Material for this exercise -
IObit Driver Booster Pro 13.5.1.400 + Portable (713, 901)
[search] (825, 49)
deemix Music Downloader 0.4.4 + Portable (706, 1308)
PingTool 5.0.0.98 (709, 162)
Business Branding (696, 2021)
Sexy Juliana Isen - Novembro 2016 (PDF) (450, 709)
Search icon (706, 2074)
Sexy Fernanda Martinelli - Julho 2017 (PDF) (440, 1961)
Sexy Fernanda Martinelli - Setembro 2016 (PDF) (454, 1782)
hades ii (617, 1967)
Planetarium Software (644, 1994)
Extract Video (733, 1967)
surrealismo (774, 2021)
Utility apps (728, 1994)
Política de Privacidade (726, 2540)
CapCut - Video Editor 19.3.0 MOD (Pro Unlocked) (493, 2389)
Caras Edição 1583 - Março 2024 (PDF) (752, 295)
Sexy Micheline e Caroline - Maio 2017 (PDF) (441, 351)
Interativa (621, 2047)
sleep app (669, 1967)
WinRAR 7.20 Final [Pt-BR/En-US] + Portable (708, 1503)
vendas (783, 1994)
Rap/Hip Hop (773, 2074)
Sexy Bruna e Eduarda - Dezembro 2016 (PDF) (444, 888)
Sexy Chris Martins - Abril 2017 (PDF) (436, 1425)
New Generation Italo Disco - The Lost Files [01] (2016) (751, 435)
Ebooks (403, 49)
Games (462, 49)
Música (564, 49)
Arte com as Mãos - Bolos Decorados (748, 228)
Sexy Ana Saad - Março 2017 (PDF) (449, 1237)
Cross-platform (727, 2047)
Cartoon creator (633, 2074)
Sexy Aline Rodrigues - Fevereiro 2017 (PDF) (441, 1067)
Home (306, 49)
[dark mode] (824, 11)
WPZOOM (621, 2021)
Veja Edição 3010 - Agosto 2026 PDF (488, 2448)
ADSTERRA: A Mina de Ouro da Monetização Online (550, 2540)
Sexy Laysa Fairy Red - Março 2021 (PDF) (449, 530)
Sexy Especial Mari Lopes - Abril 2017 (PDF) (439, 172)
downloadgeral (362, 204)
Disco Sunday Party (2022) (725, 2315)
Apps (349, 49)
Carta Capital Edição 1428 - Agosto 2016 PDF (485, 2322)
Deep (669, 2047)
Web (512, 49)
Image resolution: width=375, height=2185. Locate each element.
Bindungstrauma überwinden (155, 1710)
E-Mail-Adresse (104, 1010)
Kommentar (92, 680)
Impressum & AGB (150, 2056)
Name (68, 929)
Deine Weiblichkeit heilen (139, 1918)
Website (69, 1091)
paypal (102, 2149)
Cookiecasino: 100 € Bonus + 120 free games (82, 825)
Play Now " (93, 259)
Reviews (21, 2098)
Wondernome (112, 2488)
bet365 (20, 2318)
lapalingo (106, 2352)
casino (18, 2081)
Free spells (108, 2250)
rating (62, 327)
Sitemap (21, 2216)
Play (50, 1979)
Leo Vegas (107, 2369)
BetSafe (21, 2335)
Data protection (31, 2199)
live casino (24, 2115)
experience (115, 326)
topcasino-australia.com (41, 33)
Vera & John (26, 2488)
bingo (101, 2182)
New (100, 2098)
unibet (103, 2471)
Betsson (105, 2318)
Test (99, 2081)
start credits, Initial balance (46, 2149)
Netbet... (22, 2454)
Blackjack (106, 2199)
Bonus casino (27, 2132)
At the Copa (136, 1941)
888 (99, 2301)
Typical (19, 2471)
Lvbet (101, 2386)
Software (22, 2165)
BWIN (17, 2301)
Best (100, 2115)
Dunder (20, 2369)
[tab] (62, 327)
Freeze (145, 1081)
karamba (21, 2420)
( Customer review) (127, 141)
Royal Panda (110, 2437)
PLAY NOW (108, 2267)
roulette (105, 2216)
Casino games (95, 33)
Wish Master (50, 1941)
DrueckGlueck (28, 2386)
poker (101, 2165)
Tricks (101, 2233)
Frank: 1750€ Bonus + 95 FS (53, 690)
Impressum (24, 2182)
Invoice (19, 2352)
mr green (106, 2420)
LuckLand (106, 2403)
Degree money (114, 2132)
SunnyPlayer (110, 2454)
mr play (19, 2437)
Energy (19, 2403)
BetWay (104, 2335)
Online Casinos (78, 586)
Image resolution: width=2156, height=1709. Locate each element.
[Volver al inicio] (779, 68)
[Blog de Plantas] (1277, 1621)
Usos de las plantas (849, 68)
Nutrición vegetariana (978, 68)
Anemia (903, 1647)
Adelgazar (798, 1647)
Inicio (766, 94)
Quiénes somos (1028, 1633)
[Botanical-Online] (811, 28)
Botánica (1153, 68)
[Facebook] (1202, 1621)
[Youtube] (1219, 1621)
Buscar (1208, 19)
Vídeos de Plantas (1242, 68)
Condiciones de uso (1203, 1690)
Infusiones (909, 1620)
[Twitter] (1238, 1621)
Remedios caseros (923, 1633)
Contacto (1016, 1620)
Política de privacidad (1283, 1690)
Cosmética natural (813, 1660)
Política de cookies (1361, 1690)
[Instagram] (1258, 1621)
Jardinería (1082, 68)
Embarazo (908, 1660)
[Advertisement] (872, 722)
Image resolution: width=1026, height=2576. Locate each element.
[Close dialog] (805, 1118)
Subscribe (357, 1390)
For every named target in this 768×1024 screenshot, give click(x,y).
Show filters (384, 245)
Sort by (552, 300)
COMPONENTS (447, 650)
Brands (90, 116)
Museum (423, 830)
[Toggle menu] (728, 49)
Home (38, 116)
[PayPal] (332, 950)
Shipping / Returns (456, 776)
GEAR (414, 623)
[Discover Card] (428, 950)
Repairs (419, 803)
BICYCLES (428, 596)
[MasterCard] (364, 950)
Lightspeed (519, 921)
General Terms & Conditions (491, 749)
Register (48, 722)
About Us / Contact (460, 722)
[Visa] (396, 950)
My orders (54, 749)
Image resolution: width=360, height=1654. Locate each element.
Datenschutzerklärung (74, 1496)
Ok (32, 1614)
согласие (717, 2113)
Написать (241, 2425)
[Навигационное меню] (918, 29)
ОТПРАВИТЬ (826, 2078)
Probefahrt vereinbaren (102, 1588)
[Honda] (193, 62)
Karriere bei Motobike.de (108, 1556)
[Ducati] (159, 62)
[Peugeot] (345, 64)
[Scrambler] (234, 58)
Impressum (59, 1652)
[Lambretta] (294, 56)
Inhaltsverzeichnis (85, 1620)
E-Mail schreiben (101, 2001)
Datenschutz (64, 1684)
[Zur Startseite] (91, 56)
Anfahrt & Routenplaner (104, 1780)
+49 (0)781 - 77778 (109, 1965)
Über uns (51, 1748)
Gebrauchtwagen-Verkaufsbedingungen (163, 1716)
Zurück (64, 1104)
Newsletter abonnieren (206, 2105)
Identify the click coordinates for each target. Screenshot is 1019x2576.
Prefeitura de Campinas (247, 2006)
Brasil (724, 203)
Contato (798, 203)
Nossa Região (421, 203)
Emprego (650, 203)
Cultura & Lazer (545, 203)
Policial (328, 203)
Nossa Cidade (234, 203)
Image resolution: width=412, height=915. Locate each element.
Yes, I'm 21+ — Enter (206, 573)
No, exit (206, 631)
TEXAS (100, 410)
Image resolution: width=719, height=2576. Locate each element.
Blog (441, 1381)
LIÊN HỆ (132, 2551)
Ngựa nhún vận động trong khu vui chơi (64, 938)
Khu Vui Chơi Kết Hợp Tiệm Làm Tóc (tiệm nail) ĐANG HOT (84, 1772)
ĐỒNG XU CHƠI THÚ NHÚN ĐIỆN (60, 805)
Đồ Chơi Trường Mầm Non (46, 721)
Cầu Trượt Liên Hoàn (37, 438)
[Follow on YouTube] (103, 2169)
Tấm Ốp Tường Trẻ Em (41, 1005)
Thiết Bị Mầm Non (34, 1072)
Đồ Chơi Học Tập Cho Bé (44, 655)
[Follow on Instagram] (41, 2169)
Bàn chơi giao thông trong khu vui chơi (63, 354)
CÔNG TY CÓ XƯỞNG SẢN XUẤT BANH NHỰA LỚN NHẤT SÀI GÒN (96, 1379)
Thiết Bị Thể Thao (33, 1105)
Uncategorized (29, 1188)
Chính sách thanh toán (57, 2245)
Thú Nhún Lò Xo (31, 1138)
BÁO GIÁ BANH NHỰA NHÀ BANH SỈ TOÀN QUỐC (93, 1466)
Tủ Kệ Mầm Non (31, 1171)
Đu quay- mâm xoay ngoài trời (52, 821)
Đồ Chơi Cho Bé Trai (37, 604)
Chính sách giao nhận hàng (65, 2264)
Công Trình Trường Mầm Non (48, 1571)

Requirement - Go to the line with "Quiénes somos (1028, 1633)" in the entries above and repeat every line from there through the line with "GEAR (414, 623)", exactly and with no other text.

Task answer -
Quiénes somos (1028, 1633)
[Botanical-Online] (811, 28)
Botánica (1153, 68)
[Facebook] (1202, 1621)
[Youtube] (1219, 1621)
Buscar (1208, 19)
Vídeos de Plantas (1242, 68)
Condiciones de uso (1203, 1690)
Infusiones (909, 1620)
[Twitter] (1238, 1621)
Remedios caseros (923, 1633)
Contacto (1016, 1620)
Política de privacidad (1283, 1690)
Cosmética natural (813, 1660)
Política de cookies (1361, 1690)
[Instagram] (1258, 1621)
Jardinería (1082, 68)
Embarazo (908, 1660)
[Advertisement] (872, 722)
Image resolution: width=1026, height=2576. Locate each element.
[Close dialog] (805, 1118)
Subscribe (357, 1390)
For every named target in this 768×1024 screenshot, give click(x,y).
Show filters (384, 245)
Sort by (552, 300)
COMPONENTS (447, 650)
Brands (90, 116)
Museum (423, 830)
[Toggle menu] (728, 49)
Home (38, 116)
[PayPal] (332, 950)
Shipping / Returns (456, 776)
GEAR (414, 623)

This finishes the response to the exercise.